In the News

Fish Talk in the News – Friday, October 30

Ocean acidification is threatening Maine's clam flats. Photo credit: Caleb Slemmons

  • Gulf of Maine cod populations have collapsed to historic lows, and a new study from the Gulf of Maine Research Institute says ocean warming has limited its ability to recover. The warmer temperatures have resulted in fewer fish reaching adulthood. Fisheries management models, however, have not accounted for temperature trends and have thus overestimated population sizes. So, even when fishermen do not exceed their quotas, overfishing is still occurring. Science, AP, and The Boston Globe have all reported on the study.
  • NOAA Fisheries released Fisheries of the United States 2014, its annual report on seafood landings and value. 2014 commercial landings and value were slightly lower than 2013 numbers, but show stability overall. According to NOAA, 2014 landings and value are above the average for the last five years. New England saw a slight increase in 2014 landings and value compared to 2013. Over 80% of landings were in Maine and Massachusetts. New Bedford, MA had the most valuable catch for the fifteenth consecutive year.
  • Warmer waters in the Gulf of Maine have given invasive species such as green crabs the upper hand in the region according to Part 4 of Mayday: Gulf of Maine in Distress. Green crabs have destroyed eelgrass beds, which typically serve as important habitat for other fish and shellfish species. On the bright side, blue crabs have also begun to enter the region and started to prey on the green crabs, but it’s still unknown if they will impact eelgrass beds as well. Other species arriving from the Mid-Atlantic such as longfin squid and black sea bass may actually create economic opportunity.
  • Part 5 in the series addresses the impacts of climate change on Maine’s shellfish industry, specifically mussels impacted by increasingly acidic waters, the result of warmer water and increased precipitation.
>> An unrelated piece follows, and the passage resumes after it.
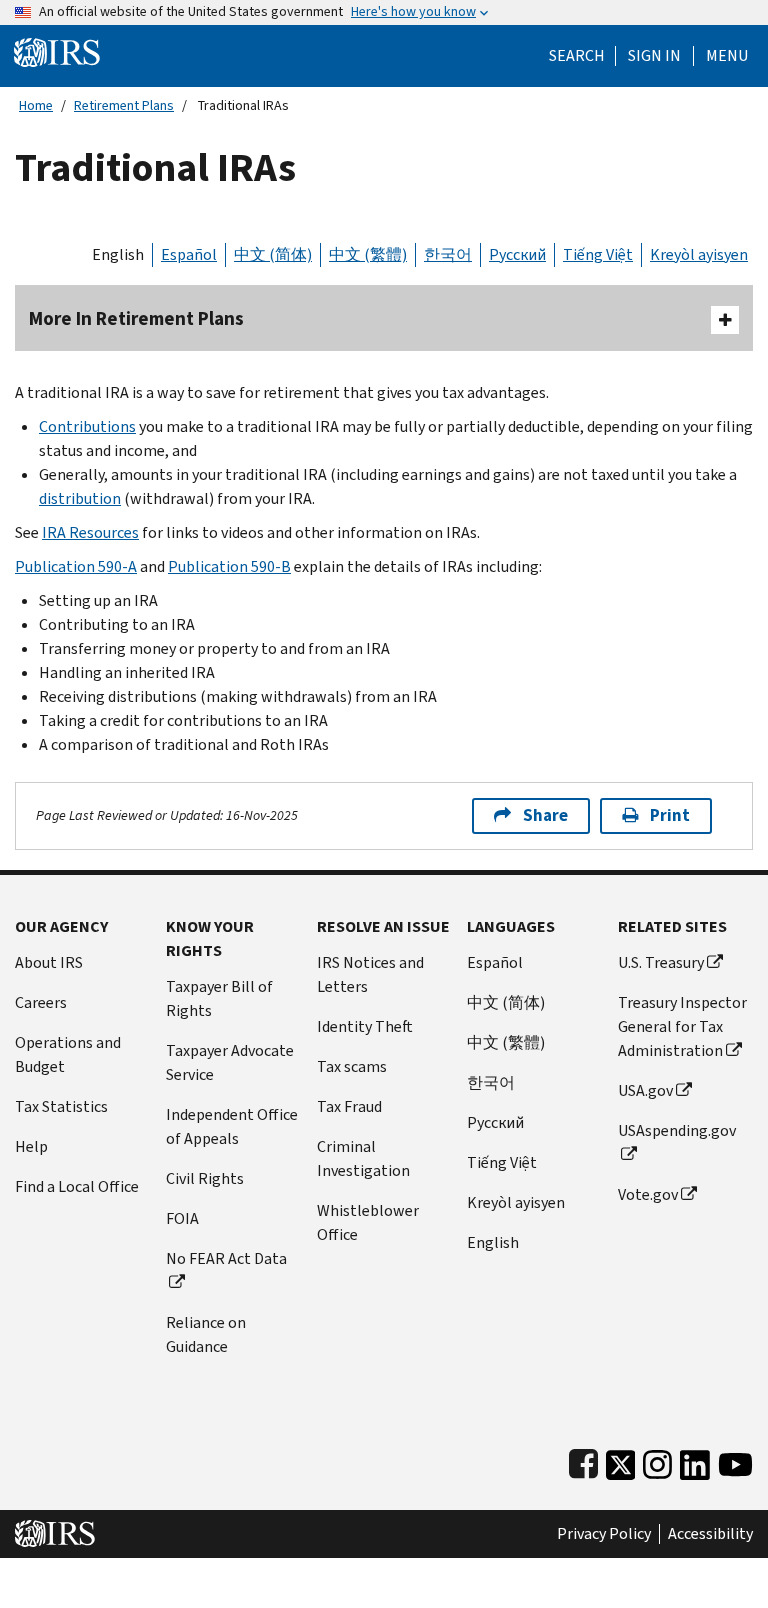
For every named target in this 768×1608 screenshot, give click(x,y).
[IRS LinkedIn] (695, 1460)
Woodard reports that monitoring buoys have recorded a 0.3 percent increase in carbon dioxide levels since 2007. These conditions impact both wild and farmed populations of shellfish since they cannot build their shells. The article reports on researchers around the country are working hard to better understand the impacts of ocean acidification on shellfish.
  • Woodard concludes his week-long series in Part 6 by stating that Maine legislators have not done enough to combat the effects of climate change and ocean acidification. GMRI fisheries ecologist Katherine Mills said, “We have to pay attention to the factors we can exert some control over and try to identify ones that would produce the best possible return, the best bang for your buck.” Woodard reports on environmental groups doing their best on the ground, but says their efforts are limited because “the state government isn’t doing more.”
  • New research indicates that a twenty year moratorium on Atlantic cod in northern waters may have been successful. According to a study published this week, within the last decade, cod biomass increased from tens of tons to over 200,000 tons. The Canadian fishing ban still remains in place.
  • Dr. Kathy Sullivan, NOAA Administrator, met with the New Bedford commercial fishing community during part of her trip to New England this week. The meeting was the first between the two since 1993 and served to open communications. Dr. Sullivan said, “It has improved my understanding from talking to people who work out on the water…There are a lot of factors that put people at odds.” She also emphasized the importance of bringing together data and fishermen observations to promote sustainable fisheries.
  • A free lecture series at the New Bedford Whaling Museum begins next week. The series, “Whales in the Heart of the Sea: Our Heritage, Culture, and Changing Values Over Time” will feature three lectures (November 3, 10, and 17) exploring “the connection between the whaling industry of the past and the modern-day understanding and conservation of whales.”